>A few weeks ago I got a phone call from the head nurse on the wing of the nursing home where my mother lives in Jackson, Mississippi. She calls every time a significant change takes place, and sometimes just to let me know of a shift in procedures. This call was to tell me that the physical therapist had been working with mom again on her walking, in hopes that she wouldn’t have to be in a wheelchair all the time. (She’s been in a wheelchair since October of 2008, when she fell and broke her hip. Her Alzheimer’s prevented her from participating with physical therapy, so she hasn’t been able to walk on her own.) They were removing her “lap guard,” and trying her in a new chair, which not only fit her better and allowed her to navigate around the facility better, but it also did not have a lap guard. Instead, it had a seat belt, to “remind her” not to get up and try to walk alone. I was encouraged. For about 24 hours.
The next day they called to say it didn’t work. Mom quickly figured out how to undo the seatbelt, and would unhook it and try to walk on her own before anyone could prevent her from falling. So they had to put her back in a chair with a lap guard, because she can’t figure out how to get it off.
“Why don’t you just hook the seat belt behind her?” I asked, thinking she would be more comfortable in a smaller chair without the lap guard.
“Oh, we’re not allowed to restrain her in a way that she can’t get loose from,” the nurse told me. “She has a right to fall.”
A right to fall.
Okay, I understand that it takes away her freedom, her independence, her dignity, to be restrained, but I also understand that without some sort of restraint she will surely fall and break her hip again (or worse) and end up in the hospital. But somehow—legally, at least—being in a lap guard, which she could possibly figure out how to remove, isn’t actually being restrained.
When I visited Mom today, she didn’t mention the lap guard, as she sometimes does. Sometimes she points to it and says, “Is this yours?” or “What am I supposed to do with this?”

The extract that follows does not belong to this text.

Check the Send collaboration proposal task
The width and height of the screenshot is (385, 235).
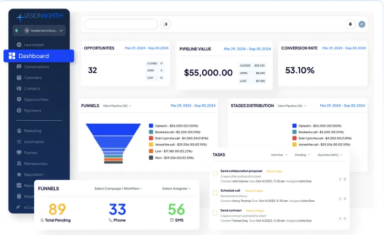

I always remind her it’s there to keep her from standing up and trying to walk by herself and falling and breaking her hip again. She doesn’t seem frustrated by it, thankfully. And they’ve ordered her a smaller, more comfortable wheelchair with a smaller lap guard, so she should at least be more comfortable.
So, I got to thinking about the legal phrase the nurse used: “She has a right to fall.” And I started wondering how and if it would be wrong to take that right from her, the same way we don’t let an infant or a small child have full “rights” because they would get hurt. In fact, there are laws about children being in car seats, so they don’t have a “right” to be unrestrained in a car. And adults don’t have that right either, in states that have seat belt laws.
So today I imagined myself, fifteen or twenty years from now, possibly in a nursing home with Alzheimer’s. On the one hand, I would want my “freedom” for as long as possible, and depending on my mental state, being “trapped” in a wheel chair with a lap guard might seem awful to me. But I also hope that measures will be taken to prevent me from the pain of falling and breaking something and having to be hospitalized as a result.
I guess freedom comes with risk, and protection comes at a cost.
My father had Alzheimer’s and also suffered from a broken hip and femur due to negligence of a local hospital. He also was in a wheelchair. He could not remember that he was not able to get up and walk on his own. I also received the word that the MS law is that they have the “right to fall”. My father fell out of his wheelchair on April 7th or this year and died on April 9th. I received the amended death certificate Friday that stated he died as a result of an accident from BLUNT FORCE TRAUMA TO THE HEAD! I am in the process of writing letters to everyone in legislation to get this law overturned or amended for people with Alzheimer’s. I was crushed when I realized that his disease did not cause his death rather a faulty law in the books. I had to spend Father’s DAy and his birthday (June 17th) without him this year because someone gave him “the right to fall” Thanks MS!
I’m very familiar with the “right to fall” law. Fortunately the nursing home where my mother is allows a “lap guard” on her wheelchair. If her mind was working, she could remove it, so it’s not legally a “restraint,” but it keeps her from getting up and trying to walk. She would definitely fall, as her broken hip never healed several years ago. The laws definitely need to change to protect Alzheimer’s patients from such disasters as happened to your father. I’m so sorry.